The US Supreme Court handed Amgen a setback by ruling that shareholders can proceed with a lawsuit accusing the biotech of providing misinformation between 2004 and 2007 about its best-selling Aranesp and Epogen anemia treatments in order to boost its stock price. A federal appeals court last fall also sided with a Connecticut pension fund that is pressing a class-action complaint.
As we wrote previously, the 9th US Circuit Court of Appeals last year upheld a lower court ruling that an ‘element of reliance’ was common to all investors and ‘fraud on the market’ had been committed. The court ruled that, to win class certification, the fund must plausibly allege, but does not have to prove, the misrepresentations were material (here is the ruling).

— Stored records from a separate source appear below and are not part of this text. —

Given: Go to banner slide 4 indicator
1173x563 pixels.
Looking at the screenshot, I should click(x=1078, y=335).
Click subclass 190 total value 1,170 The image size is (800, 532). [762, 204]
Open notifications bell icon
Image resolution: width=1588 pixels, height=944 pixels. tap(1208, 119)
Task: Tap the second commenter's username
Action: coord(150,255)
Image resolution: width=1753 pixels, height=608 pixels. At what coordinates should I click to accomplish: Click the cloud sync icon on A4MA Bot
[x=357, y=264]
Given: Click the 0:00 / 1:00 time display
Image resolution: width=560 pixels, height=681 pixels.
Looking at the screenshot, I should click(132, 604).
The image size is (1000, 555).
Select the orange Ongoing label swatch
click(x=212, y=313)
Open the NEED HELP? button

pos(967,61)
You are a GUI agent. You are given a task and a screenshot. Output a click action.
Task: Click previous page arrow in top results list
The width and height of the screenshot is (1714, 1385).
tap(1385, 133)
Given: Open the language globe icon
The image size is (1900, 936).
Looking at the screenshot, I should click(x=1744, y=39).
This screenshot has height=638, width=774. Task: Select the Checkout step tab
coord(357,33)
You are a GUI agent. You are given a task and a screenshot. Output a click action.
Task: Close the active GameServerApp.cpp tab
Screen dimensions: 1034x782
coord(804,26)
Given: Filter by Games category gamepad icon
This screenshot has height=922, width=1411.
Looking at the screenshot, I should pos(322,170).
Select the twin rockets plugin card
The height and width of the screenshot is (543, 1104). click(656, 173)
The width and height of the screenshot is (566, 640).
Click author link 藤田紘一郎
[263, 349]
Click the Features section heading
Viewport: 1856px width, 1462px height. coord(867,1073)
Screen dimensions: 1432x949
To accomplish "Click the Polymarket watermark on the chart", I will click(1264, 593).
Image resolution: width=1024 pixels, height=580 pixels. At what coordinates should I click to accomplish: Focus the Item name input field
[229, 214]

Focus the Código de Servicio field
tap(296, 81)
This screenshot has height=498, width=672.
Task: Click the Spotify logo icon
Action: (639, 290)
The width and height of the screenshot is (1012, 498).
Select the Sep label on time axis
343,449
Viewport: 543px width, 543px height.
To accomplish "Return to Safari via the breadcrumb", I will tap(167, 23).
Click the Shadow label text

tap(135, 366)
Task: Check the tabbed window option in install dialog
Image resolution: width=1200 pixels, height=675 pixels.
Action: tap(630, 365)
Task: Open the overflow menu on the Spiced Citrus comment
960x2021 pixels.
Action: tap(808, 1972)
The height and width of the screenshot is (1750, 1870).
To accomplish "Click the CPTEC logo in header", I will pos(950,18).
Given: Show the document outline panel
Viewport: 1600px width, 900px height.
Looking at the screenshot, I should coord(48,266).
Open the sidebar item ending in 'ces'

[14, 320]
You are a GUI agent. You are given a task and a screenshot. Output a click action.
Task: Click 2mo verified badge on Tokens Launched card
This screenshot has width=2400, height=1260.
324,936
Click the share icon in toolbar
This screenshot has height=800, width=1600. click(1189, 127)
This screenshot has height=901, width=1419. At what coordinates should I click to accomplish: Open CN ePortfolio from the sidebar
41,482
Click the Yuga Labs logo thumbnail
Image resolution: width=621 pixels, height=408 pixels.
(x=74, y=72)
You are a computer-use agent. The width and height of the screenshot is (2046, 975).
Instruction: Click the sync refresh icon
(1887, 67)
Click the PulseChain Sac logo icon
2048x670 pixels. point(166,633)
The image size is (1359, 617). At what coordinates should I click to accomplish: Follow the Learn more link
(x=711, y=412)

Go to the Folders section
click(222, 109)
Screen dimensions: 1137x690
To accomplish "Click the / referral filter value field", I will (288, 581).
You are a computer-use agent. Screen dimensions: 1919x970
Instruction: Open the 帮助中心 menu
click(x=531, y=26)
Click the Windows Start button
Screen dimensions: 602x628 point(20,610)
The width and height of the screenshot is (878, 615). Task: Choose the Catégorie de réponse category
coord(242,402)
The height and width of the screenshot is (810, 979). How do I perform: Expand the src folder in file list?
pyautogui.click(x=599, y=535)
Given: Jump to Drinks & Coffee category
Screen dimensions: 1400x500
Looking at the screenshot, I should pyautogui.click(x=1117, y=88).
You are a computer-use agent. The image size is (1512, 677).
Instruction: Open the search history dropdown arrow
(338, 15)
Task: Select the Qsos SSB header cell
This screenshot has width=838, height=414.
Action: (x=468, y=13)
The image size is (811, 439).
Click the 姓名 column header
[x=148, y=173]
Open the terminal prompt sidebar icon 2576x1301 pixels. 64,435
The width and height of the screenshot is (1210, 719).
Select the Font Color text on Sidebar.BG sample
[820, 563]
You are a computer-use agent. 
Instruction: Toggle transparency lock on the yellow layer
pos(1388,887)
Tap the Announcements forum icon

In a 6-to-3 vote, the Supreme Court decided that investors can pursue a class-action lawsuit without first proving that they relied on misrepresentations. "Proof of materiality is not a prerequisite to certification of a securities fraud class action seeking money damages for alleged violations," Justice Ruth Bader Ginsberg wrote for the majority. The dissenters - Anthony Kennedy, Clarence Thomas and Antonin Scalia - countered that the burden is on the plaintiff (here is the ruling).
Here is the background: The lawsuit was filed in May 2007 after an FDA advisory committee recommended added warnings about the risk of death, blood clots and other side effects should be added to product labeling, and also voted unanimously that more safety studies were needed. The pronouncement sent Amgen shares spiraling downward more than 9 percent (back story). The FDA already added warnings two months earlier in response to studies showing usage outside of approved guidelines could increase the growth of tumors and the risk of death in some patients
In its appeal, Amgen (AMGN) argued that a US District Court must demand proof of a material impact in securities fraud lawsuits before a class can be certified. The biotech also maintains that investors had readily available access to the safety information and that the Connecticut Retirement Plans and Trust Funds failed to prove any alleged misrepresentations had a material impact on the Amgen stock price (here was the Amgen petition to the court and the response from the fund).
And as reported prevoiusly, with the support of the US Chamber of Commerce, Amgen attempted to make a larger point that the appeals court ruling too easily allows investors to file class-action lawsuits and that companies should be able to defeat these complaints at the early stages of litigation. Otherwise, the biotech warned that companies may feel pressured to settle lawsuits even when allegations are frivolous.
supreme court pic thx to robcrawley on flickr






7 Comments
Fair play to you.
And now -- not to wax pendantic, here -- but did you also notice that the Supremes. . . agreed with me, and preserved what's been pretty well-settled law, in this arena, for about 70 years?
I noticed.
Namaste -- and, I'll see ya' around.
Namaste
I've fixed the broken link to the Supreme Court ruling. Sorry for the earlier inconvenience.
ed
Sorry, Salient --
I took yours: "fair play to you" to be some sort of a veiled insult. . . just never heard it used as a compliment.
I thought you were implying that the dissening Justices had the better part of the argument.
I didn't mean to be officious -- accept my genuine apology, okay?
Namaste
Even if the minority does have the better part of the argument, all that matters is that they lost. I personally have some sympathy for their argument, but the problem is...how can you really prove you would have acted differently? And if you can't, isn't that an unfair burden?
I suppose if the defendant unearthed a communication in which the plaintiff said they would never, ever, under any circumstances, sell, that would be an interesting circumstance. But that's unlikely to happen & it's not what they were arguing anyway.